In the middle of my pregnancy I didn't know that I was anemic. I only learned about it when I had my routine check-up with my beautiful, helpful doctor in Cebu. Good thing I didn't have to go blood transfusion but I have to underwent 3 vials of injections to increase my blood level, which by the way up to now the bruises of that injections still remain.
Anyway, my doctor is pretty amazing. She helps me with advice on what's not and what to do when the perfect time comes. She was there all the way for me, never leave my side when I go through that 6++ hours of tedious, unbearable labour.
I remember it was Thursday morning, I was awaken of my desire to pee. And when I get up I feel something liquid came out. Then I know it was time. I didn't go panicky. I went outside of our house go for some walks. Pack the rest of my stuff to bring to the hospital, take a bath and put on some make-up. Went to the hospital in the most leisurely time we got (meaning my cousin never drive in a hazard mode).
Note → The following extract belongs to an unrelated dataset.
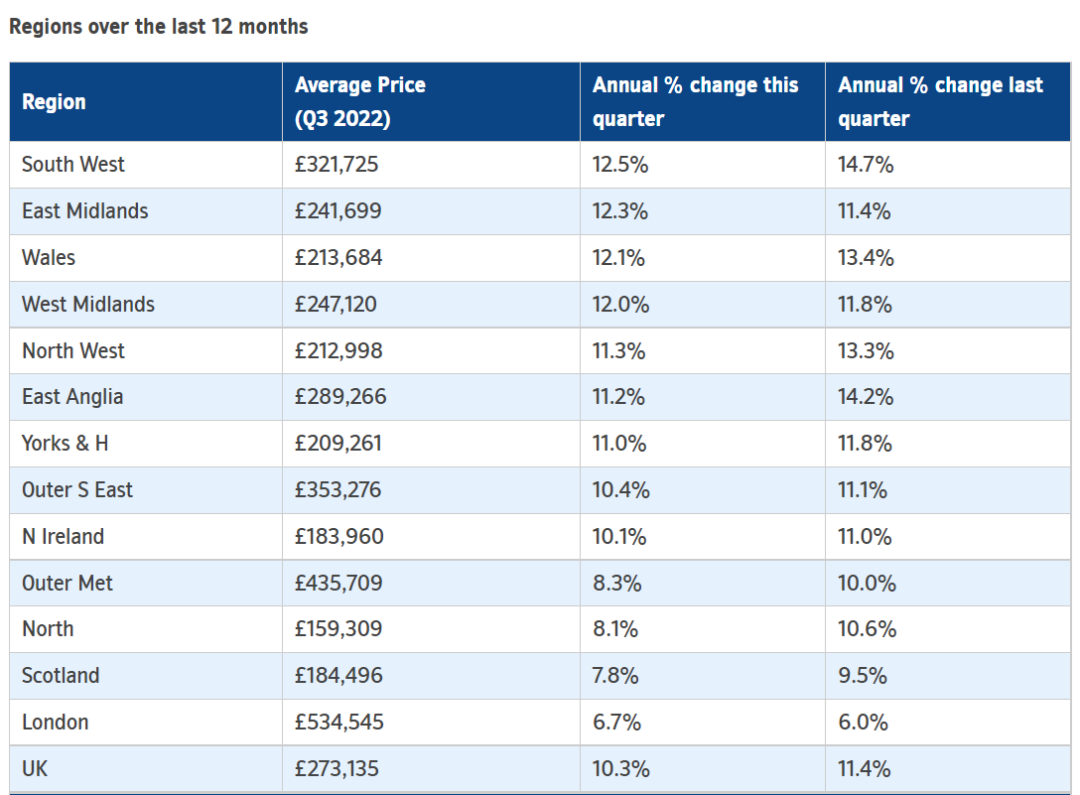The width and height of the screenshot is (1080, 795).
Task: Select the Yorks & H region cell
Action: click(x=65, y=443)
I arrived in the hospital around 10 a.m. on a Thursday morning, August 26. I was wearing a printed purple dress with PINK lipstick. It was around 11 a.m. when doctors confirmed that I'm for admittance, I remembered they first put me in labour ROOM 1 and later was transferred to ROOM 2. And right when I stepped out of ROOM 1 I heard a nurse asking her fellow nurse, "Is she on labour already?" Maybe because I wasn't screaming yet, maybe because I was still all make-up and doesn't look so haggard yet.
Around 2 o'clock plus I started feeling terrible pain, it become stronger and unbearable. It was then that all the screaming, cursing started. I remembered that in the middle of my unbearable situation my doctor asked me if I want epidurals. I asked her back how much is the epidurals (ha-ha believe me in the middle of that all I still have to asked how much?!) But I decide not to have epidural at all, not because it's expensive but because I want to feel it all. I want to drink all the pain and troubles of bringing my Indigo to this world minus the pain relievers. I was thinking, whatever bitch, bring on all the pain and I will handle it. I will have this baby in the most natural way. And having that decision made the birth of my Indigo more special. I felt all the pain and genuine joy after not druggy.
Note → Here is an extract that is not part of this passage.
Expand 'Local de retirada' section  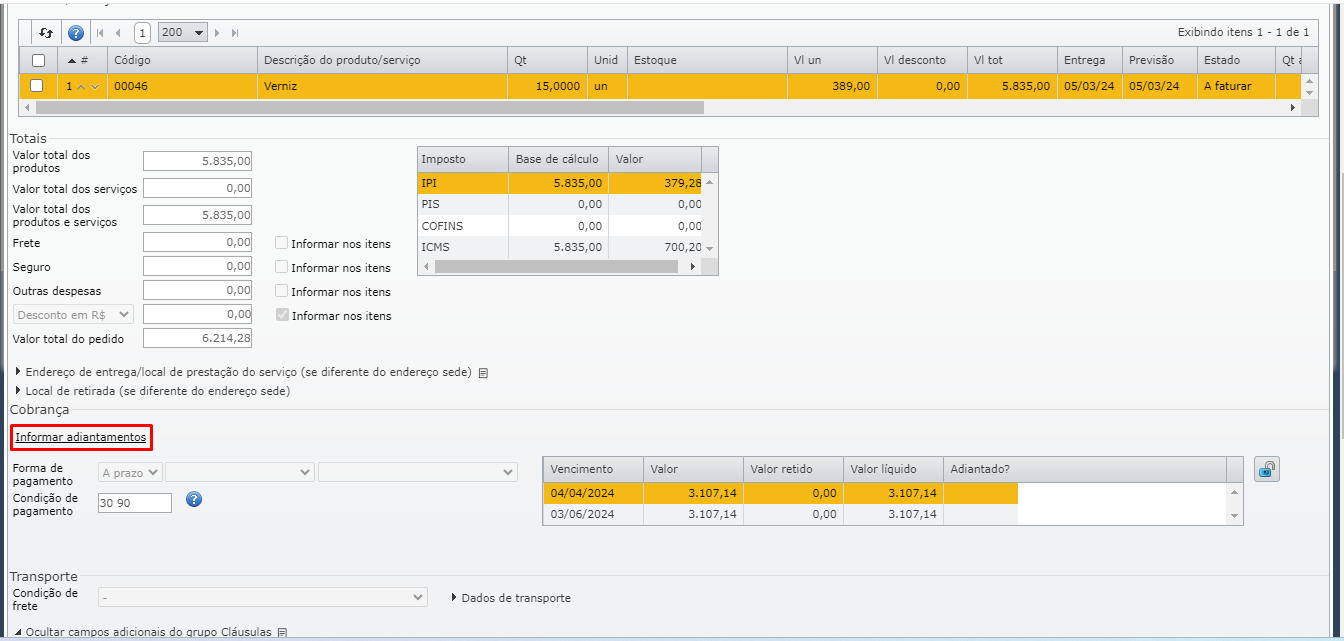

I remembered when I first saw her face when she finally came out of me at exactly 7:47 p.m. Wow, this little one came out of me. Live inside me for the past nine months! She is beautiful, she is pink, and she have her daddy's curls. She is perfectly beautiful, 6 pounds, 4 ounces! She is my baby. She came out of me! I remembered when I first hold her and let her drink some milk on me, I kissed her. I hold her tiny, fragile body so tightly. I didn't want to give her back to the nurse.
I remembered the look of my DH when I first saw his face when I was transferred to my room to get a proper rest. His face was a face of a happy father, contented and eager to have his wife and daughter in his arms. He was at peace, all his fears was finally put to rest.
I don't know what else to say. You wouldn't know how I felt unless you are a mother too. The happiness I felt on that day of August 26 is unmeasurable. And now 3 months after I'm still drinking of that happiness that day brings. It has been 3 months now but the bruises and marks that I had on that wonderful pregnancy is still clearly visible. And sometimes I caught myself touching my stomach feeling like she was still inside me. Tracing the linea-negra that up to now is still clearly visible and secretly hoping that it would still stay there for a longer time because that is my sign and connection that for 9 months in my life I was carrying my Indigo with me and she was part of me. She is mine and no amount of words I can say how much I love her.